▸ **STATED EXERCISE**: Which lines in the entries below contain the string "width"? Show each one in full, treating uppercase and lowercase letters as different.

▸ **SUPPLIED RECORDS**:
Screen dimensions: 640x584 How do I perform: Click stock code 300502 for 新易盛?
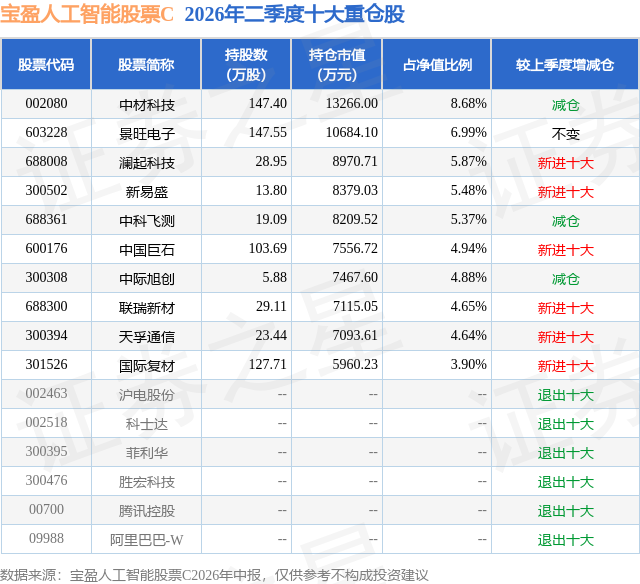click(46, 191)
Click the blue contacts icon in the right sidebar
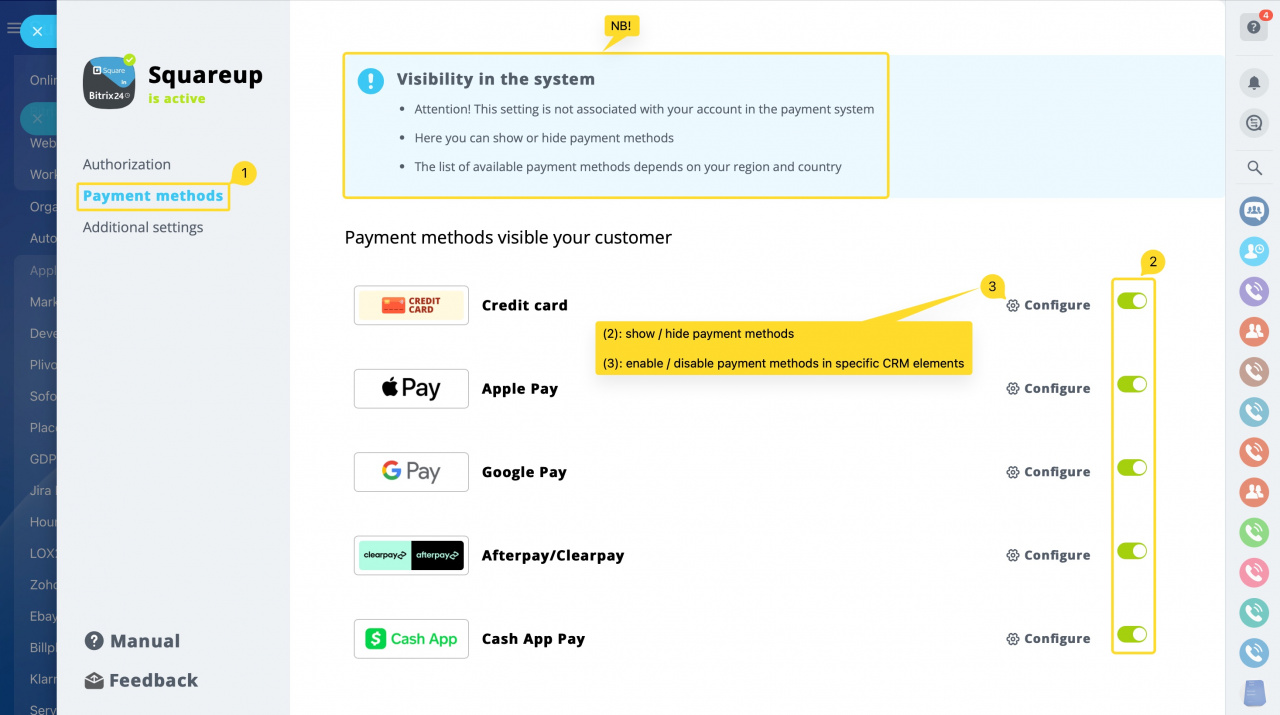 tap(1253, 211)
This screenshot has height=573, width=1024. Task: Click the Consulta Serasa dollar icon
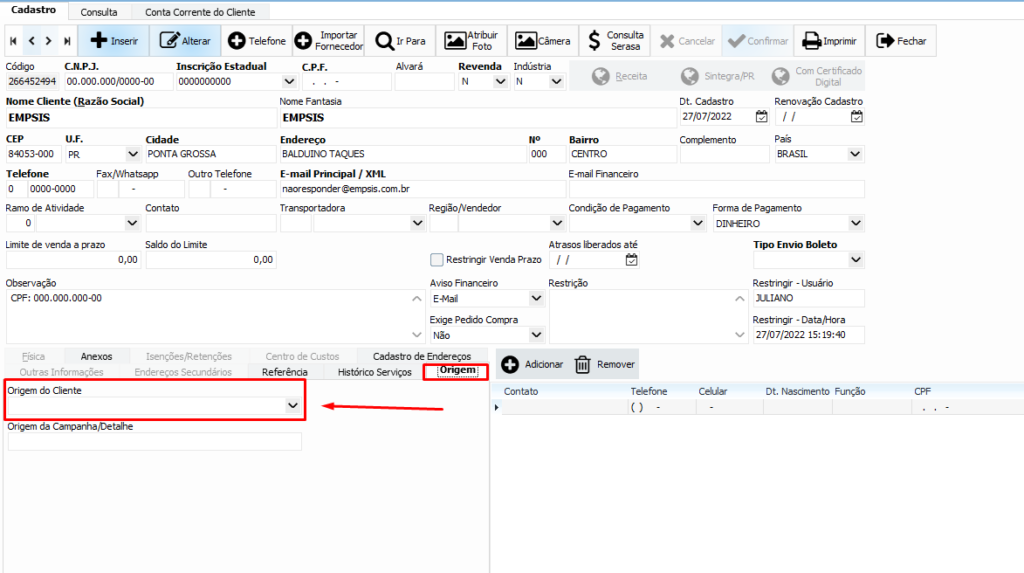pos(595,41)

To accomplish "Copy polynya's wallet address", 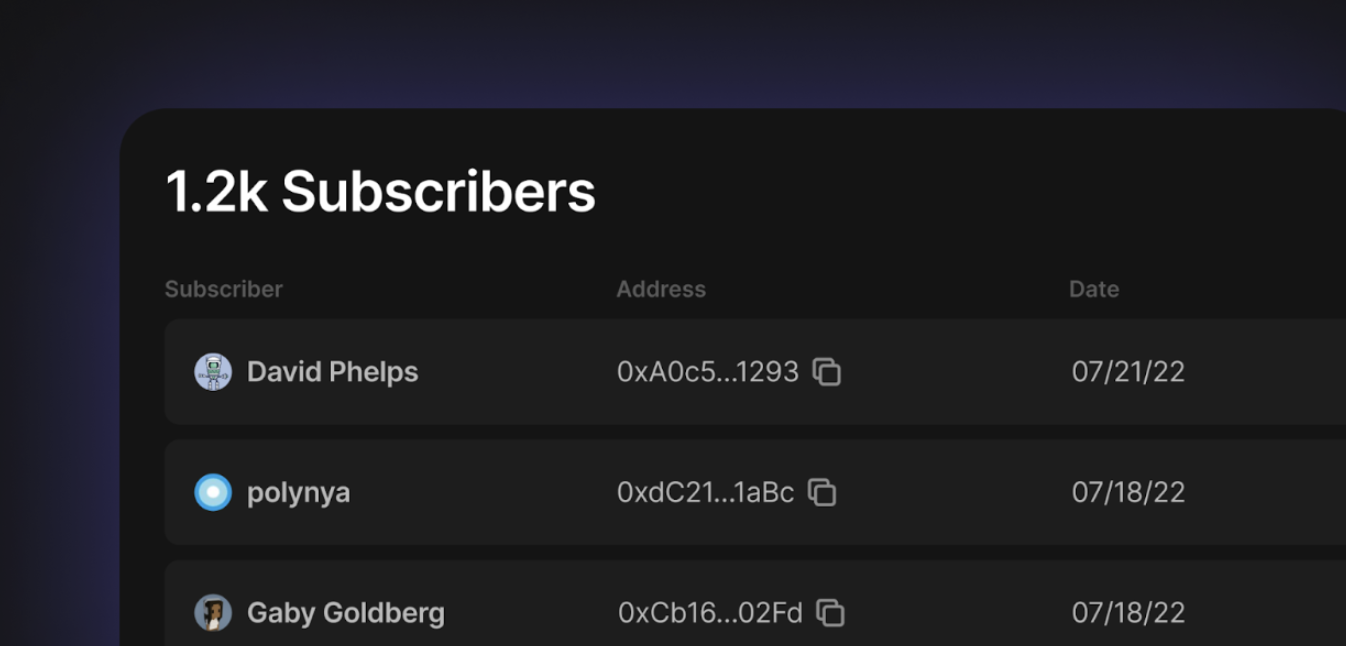I will [x=822, y=493].
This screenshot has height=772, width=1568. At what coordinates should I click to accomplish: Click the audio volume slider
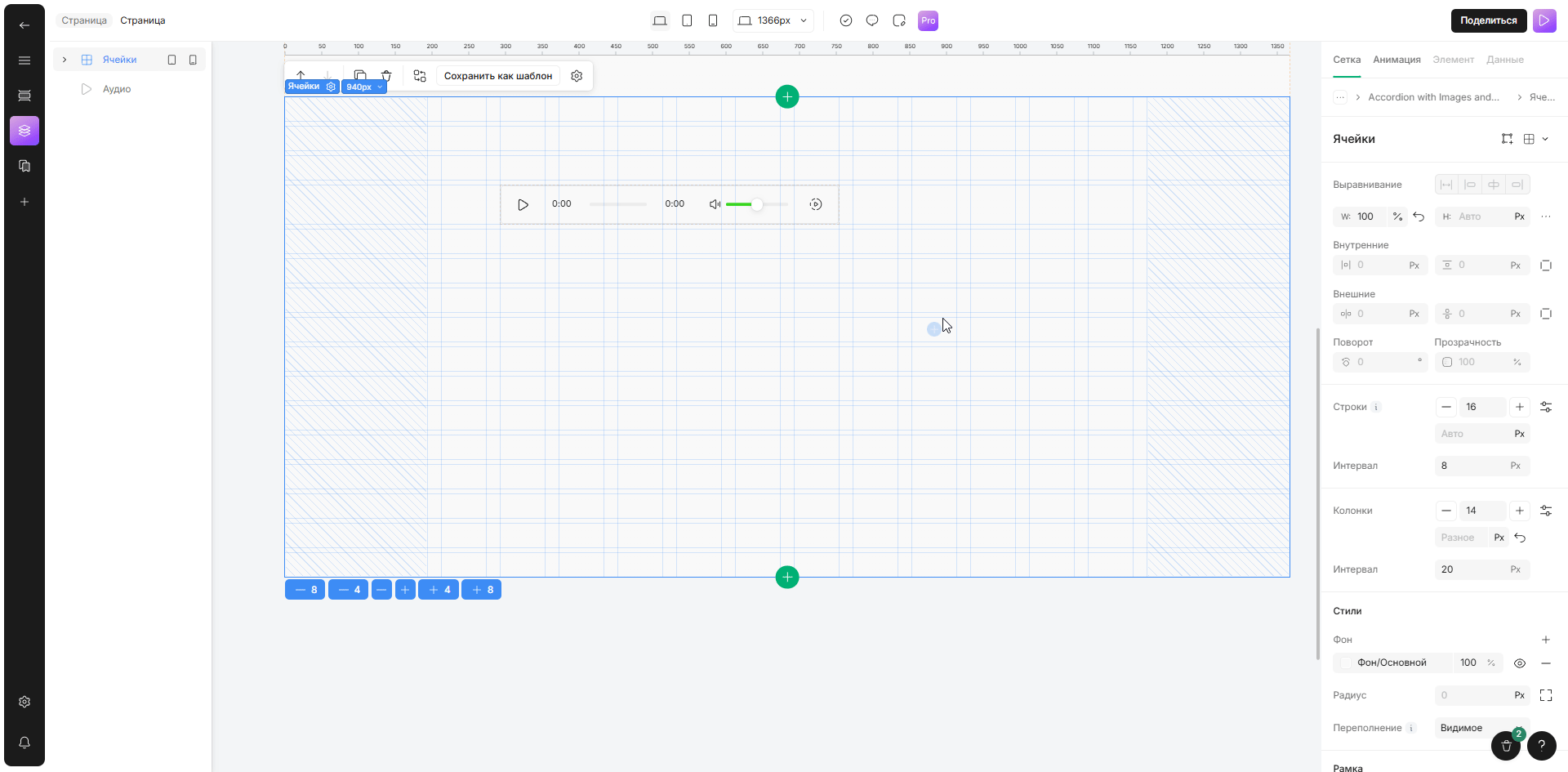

▸ **SOLUTION TO THE EXERCISE**:
This screenshot has height=573, width=1024. Task: Click the Consulta Serasa dollar icon
This screenshot has height=772, width=1568. At what coordinates should I click to accomplish: Click the audio volume slider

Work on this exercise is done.